More people want the railways to be brought into public ownership than want them to stay privatised, a new poll has found.
The poll by Survation for campaigning group We Own It found that only 17% of people asked wanted the railways to remain in private hands. Meanwhile, 40% want the entire rail network brought back into public ownership and 23% said they’d like some franchises back in the public sector. That means 63% of people – just under two-thirds – would like to see some form of public ownership of the railways.
The survey was asked in response to comments made by Michael Dugher, Shadow Transport Secretary. Talking about the railways he said “privatisation was a mess, it was botched.” Everyone asked was given this statement and then asked what they would like to happen to the railways in the UK. Voters from across all parties were in favour of some kind of public ownership but the biggest amount of support for public ownership of entire railway network came from UKIP voters and Labour voters – at 47% and 46% respectively.
There is some support within the Labour party for rail re-nationalisation. Back in January a group of 15 Labour MPs wrote an open letter asking the party leadership to change course on austerity and calling for the restoration of collective bargaining. Nestled between these two points was also a case for returning rail franchises to public ownership once they had expired – a position shared by a large number of Labour MPs. Similarly, earlier this month, former Deputy PM John Prescott also came out in favour of re-nationalising certain rail franchises, citing West Coast as a franchise that should be brought back into public hands once it expires in two years.
Cat Hobbs, Director of We Own It, explained why the campaign group she heads up is in favour of public ownership:
“The next government needs to break with the old privatisation model of the 1990s that has failed to deliver. Passengers are frustrated with sky high fares and crushed carriages, and many feel that a halfway house option just isn’t good enough. Full public ownership would deliver real benefits to everyone, and after the success of the publicly run East Coast line, we know it can work.”

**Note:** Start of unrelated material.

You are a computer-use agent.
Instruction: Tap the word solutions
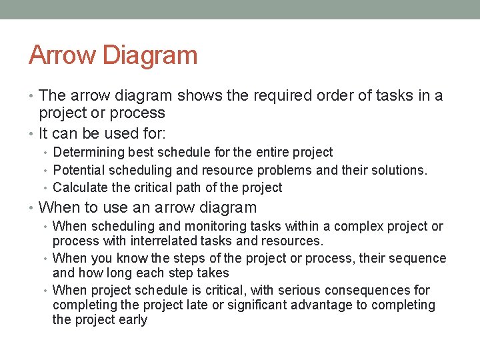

This polling has been released ahead of public action that will take place across the country over the next 48 hours. Protests are set to take place at 34 railways stations in the UK, they’re organised by a coalition of groups including the Transport Salaried Staffs’ Association, the Campaign Against Climate Change, Bring Back British Rail, Action for Rail, the People’s Assembly Against Austerity, and We Own It.
Tomorrow these groups have also pointed out that this action will also coincide with the 21st anniversary of the founding of Railtrack, a group of private companies that managed rail infrastructure. After experiencing financial problems, it was liquidated in 2002 and state-owned Network Rail took over its operations.